Il rischio di Shaddadi di tornare in mano islamista è indicativo dell’attuale volontà internazionale intorno alla Siria. Isis e al-Nusra sembrano problemi di secondo piano. E, come un cavallo con i paraocchi, le super potenze avanzano continuando a discutere di un cessate il fuoco senza basi. Domenica il ministro degli Esteri russo Lavrov e il segretario di Stato Usa Kerry hanno discusso di un nuovo accordo per la cessazione delle ostilità.

E ieri il piano di tregua è stato raggiunto: Washington e Mosca hanno preparato una bozza per la fine delle ostilità a partire da sabato 27 febbraio. Ora il piano dovrà essere accettato e firmato dalle tutte le parti coinvolte. Ovviamente i due gruppi jihadisti non ne saranno parte, condizione che permette sia a Russia che Usa di proseguire nei raid.

Ieri il ministro degli Esteri di Mosca, però, denunciava i massacri di Homs e Damasco, considerandoli volti a «sovvertire i tentativi» di raggiungere un accordo politico. Una sottile accusa a chi è considerato da anni sostenitore indiretto degli islamisti, ovvero la Turchia? Mosca misura le parole consapevole dalla volatilità del dialogo diplomatico, intorno al quale prevalgono le incognite.

L’accordo di Monaco non si distanzia da quello attuale, ma era comunque fallito per l’incapacità di imporre la tregua ai gruppi armati di entrambe le parti. A partire proprio dalla Turchia che insiste sulla campagna anti-kurda: sabato il presidente Erdogan ha parlato di «diritto turco a lanciare qualsiasi tipo di operazione, in Siria o ovunque si trovino le organizzazioni terrostiche».

Reazioni all’accordo del tandem Cremlino-Casa Bianca è arrivata a stretto giro sia dal campo delle opposizioni che da quello governativo. L’Alto Comitato per i Negoziati (Hnc), riunito ieri a Riyadh per discutere della proposta, ha fatto sapere di averla accettata «in via di principio». Ma ribadisce le consuete precondizioni: stop alle operazioni militari da parte della Russia e dei gruppi alleati, liberazione dei prigionieri e fine degli assedi governativi.

Sul lato di Damasco interviene per ora solo il parlamentare Omar Osso, ribadendo il diritto del governo a combattere i gruppi estremisti e dicendosi «pessimista sulla fine degli scontri perché abbiamo a che fare con criminali che hanno degli Stati come sponsor».
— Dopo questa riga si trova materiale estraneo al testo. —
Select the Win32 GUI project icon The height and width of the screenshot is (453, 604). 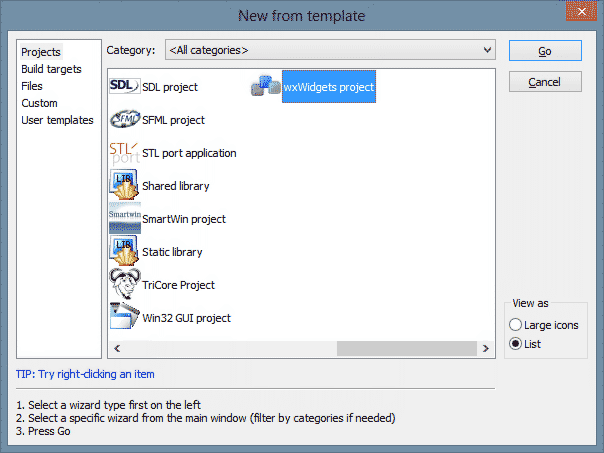[x=124, y=318]
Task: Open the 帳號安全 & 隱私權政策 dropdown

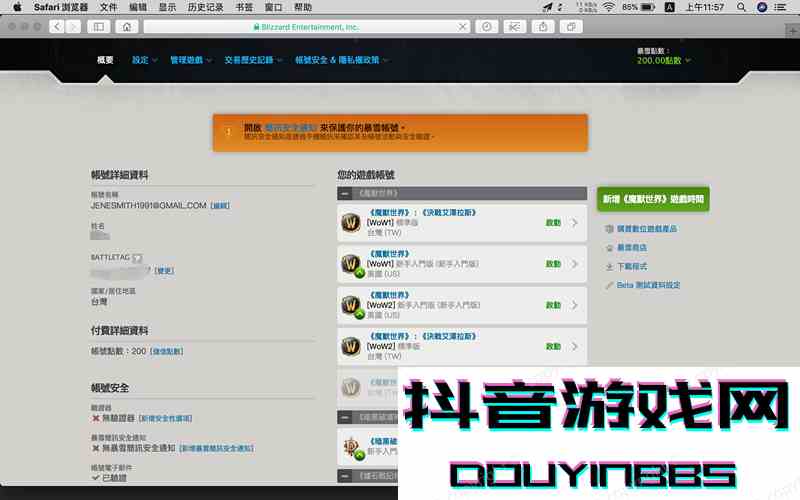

A parlare era stato domenica il presidente Assad: «Abbiamo detto che siamo pronti a interrompere le operazioni militari – ha detto in un’intervista al quotidiano spagnolo El Pais – ma questo si lega a fattori importanti, come impedire ai terroristi di usare questo stop per migliorare la propria posizione». Ovvero, ricevere rinforzi militari dagli alleati regionali, armi e uomini, come sta accadendo in questi giorni: sarebbero 2mila i miliziani delle opposizioni che hanno attraversato o stanno per attraversare il confine turco-siriano, coperti dalle forze armate di Ankara.